Folk house (folktronica):
Folk house is development of folktronica. It's a fusion of folk music and deep house, popularized in Sweden in the late 2010s.

Electro swing:
Electro swing or swing house is a genre of electronic dance music that fuses 1920s–1940s jazz styles including swing music and big band with 2000s styles including house, electro, hip hop, drum & bass and dubstep.

Footwork:
 The genre evolved from the earlier, rapid rhythms of juke and ghetto house. It may draw from styles such as drum and bass, utilizing double-time clave triplets, syncopated toms and prominent sub-bass.

Hardbass:
A style of house music which originated from Russia during the late '90s, drawing inspiration from UK hard house, bouncy techno, Scouse house, powerstomp and hardstyle. Hardbass is characterized by its fast tempo (usually 150–160 BPM), donks, distinctive basslines (commonly known as "hard bounce"), distorted sounds, heavy kicks and occasional rapping.
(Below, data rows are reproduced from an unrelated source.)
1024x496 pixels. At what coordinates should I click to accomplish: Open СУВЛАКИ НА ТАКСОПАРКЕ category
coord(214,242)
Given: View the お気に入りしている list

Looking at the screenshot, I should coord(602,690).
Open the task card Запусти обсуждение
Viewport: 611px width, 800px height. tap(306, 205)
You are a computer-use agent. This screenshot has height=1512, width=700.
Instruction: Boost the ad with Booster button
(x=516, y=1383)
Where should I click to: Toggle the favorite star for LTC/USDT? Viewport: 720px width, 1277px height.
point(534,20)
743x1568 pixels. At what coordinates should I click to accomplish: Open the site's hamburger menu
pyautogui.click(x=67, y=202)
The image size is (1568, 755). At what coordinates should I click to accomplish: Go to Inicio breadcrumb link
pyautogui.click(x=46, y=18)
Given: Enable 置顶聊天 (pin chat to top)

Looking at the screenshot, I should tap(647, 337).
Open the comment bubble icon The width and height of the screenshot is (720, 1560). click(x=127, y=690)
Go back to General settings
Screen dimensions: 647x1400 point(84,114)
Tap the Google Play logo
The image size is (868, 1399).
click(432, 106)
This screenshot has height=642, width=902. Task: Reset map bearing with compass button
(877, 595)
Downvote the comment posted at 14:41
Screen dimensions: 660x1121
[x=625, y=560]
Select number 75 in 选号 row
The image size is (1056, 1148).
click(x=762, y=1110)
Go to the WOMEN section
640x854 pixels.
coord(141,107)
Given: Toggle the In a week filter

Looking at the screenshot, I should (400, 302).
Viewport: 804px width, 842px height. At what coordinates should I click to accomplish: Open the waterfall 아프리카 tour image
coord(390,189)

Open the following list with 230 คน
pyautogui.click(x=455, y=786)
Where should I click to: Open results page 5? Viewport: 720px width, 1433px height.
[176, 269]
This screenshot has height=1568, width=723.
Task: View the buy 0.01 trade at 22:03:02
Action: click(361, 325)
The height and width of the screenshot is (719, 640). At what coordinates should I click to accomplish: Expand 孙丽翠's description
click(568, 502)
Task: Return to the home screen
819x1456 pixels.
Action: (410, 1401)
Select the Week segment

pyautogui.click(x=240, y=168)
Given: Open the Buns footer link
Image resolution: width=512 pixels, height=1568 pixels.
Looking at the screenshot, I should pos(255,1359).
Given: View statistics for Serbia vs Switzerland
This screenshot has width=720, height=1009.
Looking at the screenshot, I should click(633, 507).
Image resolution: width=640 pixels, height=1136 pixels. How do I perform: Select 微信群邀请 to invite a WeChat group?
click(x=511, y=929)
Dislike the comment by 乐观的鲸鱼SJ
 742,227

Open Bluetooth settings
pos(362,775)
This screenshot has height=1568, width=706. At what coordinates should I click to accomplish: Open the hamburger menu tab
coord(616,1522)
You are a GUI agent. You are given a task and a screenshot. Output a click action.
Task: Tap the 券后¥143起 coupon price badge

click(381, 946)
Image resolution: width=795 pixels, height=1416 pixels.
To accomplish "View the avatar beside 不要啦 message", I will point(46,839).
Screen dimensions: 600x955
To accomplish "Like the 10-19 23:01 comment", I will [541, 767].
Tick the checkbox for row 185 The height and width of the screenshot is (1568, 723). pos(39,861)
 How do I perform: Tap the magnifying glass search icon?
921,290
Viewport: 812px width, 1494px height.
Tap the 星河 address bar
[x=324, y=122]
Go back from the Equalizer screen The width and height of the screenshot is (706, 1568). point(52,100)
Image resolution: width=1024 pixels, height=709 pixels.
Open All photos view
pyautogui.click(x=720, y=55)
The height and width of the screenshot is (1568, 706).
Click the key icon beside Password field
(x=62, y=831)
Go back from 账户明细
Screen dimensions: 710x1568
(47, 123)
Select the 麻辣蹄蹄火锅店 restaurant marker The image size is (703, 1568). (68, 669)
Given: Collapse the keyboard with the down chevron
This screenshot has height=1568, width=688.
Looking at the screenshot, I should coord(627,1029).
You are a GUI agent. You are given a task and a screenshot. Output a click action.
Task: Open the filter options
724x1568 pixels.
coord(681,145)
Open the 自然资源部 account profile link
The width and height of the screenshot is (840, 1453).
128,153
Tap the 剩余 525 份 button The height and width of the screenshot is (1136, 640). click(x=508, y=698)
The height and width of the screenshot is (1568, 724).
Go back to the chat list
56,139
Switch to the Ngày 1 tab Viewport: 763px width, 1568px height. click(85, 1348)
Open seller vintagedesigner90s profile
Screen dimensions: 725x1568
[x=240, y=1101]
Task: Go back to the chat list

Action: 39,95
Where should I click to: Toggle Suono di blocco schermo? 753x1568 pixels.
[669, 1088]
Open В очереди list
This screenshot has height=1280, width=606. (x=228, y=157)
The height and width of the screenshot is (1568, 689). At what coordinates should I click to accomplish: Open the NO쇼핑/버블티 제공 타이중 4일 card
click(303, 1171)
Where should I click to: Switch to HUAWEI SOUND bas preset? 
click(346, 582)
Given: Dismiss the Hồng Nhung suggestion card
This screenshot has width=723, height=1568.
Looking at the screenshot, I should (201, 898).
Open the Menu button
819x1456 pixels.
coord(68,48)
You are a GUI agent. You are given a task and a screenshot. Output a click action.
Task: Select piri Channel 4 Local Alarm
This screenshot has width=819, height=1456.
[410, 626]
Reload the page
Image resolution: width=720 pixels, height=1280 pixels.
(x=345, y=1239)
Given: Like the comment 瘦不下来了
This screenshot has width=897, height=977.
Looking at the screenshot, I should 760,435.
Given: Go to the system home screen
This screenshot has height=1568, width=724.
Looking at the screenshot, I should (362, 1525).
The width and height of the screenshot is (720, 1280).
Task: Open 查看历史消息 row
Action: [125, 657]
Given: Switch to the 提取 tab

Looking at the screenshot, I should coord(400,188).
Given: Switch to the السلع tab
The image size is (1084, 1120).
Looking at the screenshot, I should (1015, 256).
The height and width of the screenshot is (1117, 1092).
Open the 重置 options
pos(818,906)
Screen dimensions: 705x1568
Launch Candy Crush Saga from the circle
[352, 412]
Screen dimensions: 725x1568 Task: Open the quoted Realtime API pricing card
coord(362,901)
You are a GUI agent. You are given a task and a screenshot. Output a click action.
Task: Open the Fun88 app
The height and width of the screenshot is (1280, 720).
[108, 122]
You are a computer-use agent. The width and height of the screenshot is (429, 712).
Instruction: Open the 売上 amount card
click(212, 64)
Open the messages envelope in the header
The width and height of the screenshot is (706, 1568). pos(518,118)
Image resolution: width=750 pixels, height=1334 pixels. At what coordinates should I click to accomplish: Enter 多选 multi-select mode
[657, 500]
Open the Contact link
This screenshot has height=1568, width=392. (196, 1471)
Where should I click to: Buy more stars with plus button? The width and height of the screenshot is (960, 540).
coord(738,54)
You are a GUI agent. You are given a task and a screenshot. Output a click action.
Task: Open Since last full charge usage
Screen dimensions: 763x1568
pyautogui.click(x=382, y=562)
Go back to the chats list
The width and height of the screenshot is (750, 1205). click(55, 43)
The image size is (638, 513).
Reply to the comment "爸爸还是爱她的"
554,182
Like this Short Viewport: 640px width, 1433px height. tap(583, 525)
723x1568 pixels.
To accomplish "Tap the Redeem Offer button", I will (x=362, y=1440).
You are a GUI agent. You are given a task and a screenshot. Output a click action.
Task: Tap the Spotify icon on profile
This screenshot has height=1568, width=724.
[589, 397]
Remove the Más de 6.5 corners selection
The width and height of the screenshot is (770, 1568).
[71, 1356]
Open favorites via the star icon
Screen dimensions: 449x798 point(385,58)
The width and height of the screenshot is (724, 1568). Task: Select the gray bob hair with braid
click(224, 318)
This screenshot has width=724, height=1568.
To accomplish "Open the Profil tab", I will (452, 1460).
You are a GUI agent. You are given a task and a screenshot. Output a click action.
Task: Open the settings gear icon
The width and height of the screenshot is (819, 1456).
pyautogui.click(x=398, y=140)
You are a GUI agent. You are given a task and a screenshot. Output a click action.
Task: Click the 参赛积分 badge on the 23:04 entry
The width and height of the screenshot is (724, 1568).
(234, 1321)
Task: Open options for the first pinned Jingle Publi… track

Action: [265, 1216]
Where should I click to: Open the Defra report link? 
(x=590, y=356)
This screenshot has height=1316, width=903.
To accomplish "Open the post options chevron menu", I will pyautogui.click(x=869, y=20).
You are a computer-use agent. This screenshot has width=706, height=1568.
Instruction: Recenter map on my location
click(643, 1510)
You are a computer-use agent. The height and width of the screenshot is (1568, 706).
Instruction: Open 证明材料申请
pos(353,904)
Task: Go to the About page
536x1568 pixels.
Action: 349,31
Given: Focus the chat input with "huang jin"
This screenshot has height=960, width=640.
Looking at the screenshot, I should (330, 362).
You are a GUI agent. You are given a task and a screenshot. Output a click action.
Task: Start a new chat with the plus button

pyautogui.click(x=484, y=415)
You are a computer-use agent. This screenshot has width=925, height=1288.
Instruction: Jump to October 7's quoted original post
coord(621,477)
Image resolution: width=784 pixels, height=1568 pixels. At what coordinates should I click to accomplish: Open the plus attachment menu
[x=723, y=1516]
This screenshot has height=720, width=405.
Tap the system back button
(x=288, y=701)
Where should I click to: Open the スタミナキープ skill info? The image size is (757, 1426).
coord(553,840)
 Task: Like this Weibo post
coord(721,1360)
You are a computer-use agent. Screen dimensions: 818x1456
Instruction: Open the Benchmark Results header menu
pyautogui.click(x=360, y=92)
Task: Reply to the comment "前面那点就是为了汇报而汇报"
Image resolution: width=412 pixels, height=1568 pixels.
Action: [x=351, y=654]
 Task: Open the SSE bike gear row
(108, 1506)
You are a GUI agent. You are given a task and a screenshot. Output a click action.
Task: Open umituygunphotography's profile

One of the most popular hardbass tracks is DJ Snat's "Choose Your Power" from 2003.

New beat:
A rather brief phenomenon, new beat emerged in Belgium during the late 1980s as a midtempo variation of techno and acid house. It played an important role in the development of early techno in Western Europe.

Witch house:
Witch house (also known as drag or haunted house) is an occult-themed dark electronic music microgenre and visual aesthetic that emerged in the late 2000s and early 2010s.